El quinto ingrediente, consecuencia de los anteriores, es el reparto de poder o democracia. Las relaciones son en parte un ejercicio de control, y por normal general, nos gusta sentirnos en control de nuestra vida como individuos. Cuando otra persona entra en ella, por tanto, perdemos algo de ese control en su favor, lo que nos puede asustar, pero al mismo tiempo es algo indispensable si buscamos una relación comprometida. Por eso, es conveniente que el poder esté repartido entre ambas personas (a poder ser que tengan un compás emocional similar), e inconveniente que el poder lo tenga una persona sobre la otra de manera constante. Ahora, ¿cómo se llegar a esto? En primer lugar, teniendo claro lo que queremos (el prerrequisito del inicio). No teniendo miedo a hablar, sintiéndonos relajados en la relación. Si sentimos que podemos ser nosotros mismo dentro de la relación, es una buena señal. Si sentimos que hemos de cambiar nuestra actitud constantemente, quizá para impresionar o dar una cierta imagen; no estamos haciendo las cosas bien. Si una persona tiene miedo de las reacciones o actitudes de la otra, tampoco es una buena señal. ¿Puedo ser yo mismo/a en la relación? Si la respuesta es sí, genial. Esto nos llevará a negociar – parte importante de toda relación – desde la igualdad, no desde la inferioridad o carencia. Democracia en la relación significa repartir el poder.

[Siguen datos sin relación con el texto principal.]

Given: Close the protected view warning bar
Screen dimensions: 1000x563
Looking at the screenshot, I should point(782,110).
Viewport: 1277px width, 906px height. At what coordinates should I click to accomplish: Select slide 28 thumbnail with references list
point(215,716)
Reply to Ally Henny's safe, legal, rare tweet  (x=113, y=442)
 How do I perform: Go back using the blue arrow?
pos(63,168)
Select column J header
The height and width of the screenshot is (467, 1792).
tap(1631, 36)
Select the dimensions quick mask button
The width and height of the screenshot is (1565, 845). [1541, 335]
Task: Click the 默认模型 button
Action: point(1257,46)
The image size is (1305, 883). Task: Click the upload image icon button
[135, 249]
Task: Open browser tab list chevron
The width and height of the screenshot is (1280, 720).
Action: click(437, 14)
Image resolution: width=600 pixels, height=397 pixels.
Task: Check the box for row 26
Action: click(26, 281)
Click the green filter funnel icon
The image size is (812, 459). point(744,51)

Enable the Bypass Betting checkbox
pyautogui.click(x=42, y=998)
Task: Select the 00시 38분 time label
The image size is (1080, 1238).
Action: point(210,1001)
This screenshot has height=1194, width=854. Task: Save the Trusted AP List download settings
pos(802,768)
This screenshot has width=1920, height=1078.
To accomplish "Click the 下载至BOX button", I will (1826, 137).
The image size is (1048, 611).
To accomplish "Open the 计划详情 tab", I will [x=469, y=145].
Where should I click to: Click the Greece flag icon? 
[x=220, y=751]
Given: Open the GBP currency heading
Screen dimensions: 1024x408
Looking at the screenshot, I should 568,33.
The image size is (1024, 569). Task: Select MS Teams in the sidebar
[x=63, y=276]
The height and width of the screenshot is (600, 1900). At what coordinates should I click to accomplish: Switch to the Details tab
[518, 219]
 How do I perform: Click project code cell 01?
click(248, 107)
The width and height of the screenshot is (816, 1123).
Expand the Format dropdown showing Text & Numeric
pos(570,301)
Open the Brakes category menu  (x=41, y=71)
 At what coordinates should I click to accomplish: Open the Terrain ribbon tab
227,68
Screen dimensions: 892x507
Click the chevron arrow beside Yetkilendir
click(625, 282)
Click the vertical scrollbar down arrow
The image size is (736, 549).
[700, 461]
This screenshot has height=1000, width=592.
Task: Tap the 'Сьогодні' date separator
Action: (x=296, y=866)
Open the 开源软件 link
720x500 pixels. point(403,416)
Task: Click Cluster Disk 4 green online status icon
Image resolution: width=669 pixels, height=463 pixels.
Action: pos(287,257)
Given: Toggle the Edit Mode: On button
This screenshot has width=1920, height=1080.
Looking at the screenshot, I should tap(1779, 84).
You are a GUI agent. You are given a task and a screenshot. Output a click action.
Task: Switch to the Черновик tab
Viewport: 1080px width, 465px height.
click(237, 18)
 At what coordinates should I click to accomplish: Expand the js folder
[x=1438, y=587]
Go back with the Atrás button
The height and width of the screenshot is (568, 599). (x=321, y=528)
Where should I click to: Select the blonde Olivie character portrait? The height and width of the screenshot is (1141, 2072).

Finalmente, el catalizador principal para que todo esto funcione es la comunicación. Abierta, no violenta, clara, bienintencionada y amable – nada de dejarse llevar por impulsos, que nos pueden traer una mala pasada. Y tomarse las cosas con calma, como personas tenemos virtudes, defectos y estados emocionales variados. Si bien es cierto que hay muchísimas variables aleatorias que ocurren en cualquier relación, y por supuesto ha de haber química, podemos “entrenar” a nuestro corazón a tomar las decisiones que más posibilidades tengan de hacernos felices. Estos ingredientes pueden contribuir a ello.
En España, hay notables expertos como Arun Mansukhani, Luís Muiño, Marian Rojas Estapé o Walter Riso, que trabajan con el afecto y las relaciones de pareja, tanto mediante publicaciones y como con consultas (y muchos más con menor presencia mediática). Partes de su trabajo me han inspirado para escribir el artículo, así como de la teoría de los estilos de apego y otras publicaciones que he estudiado.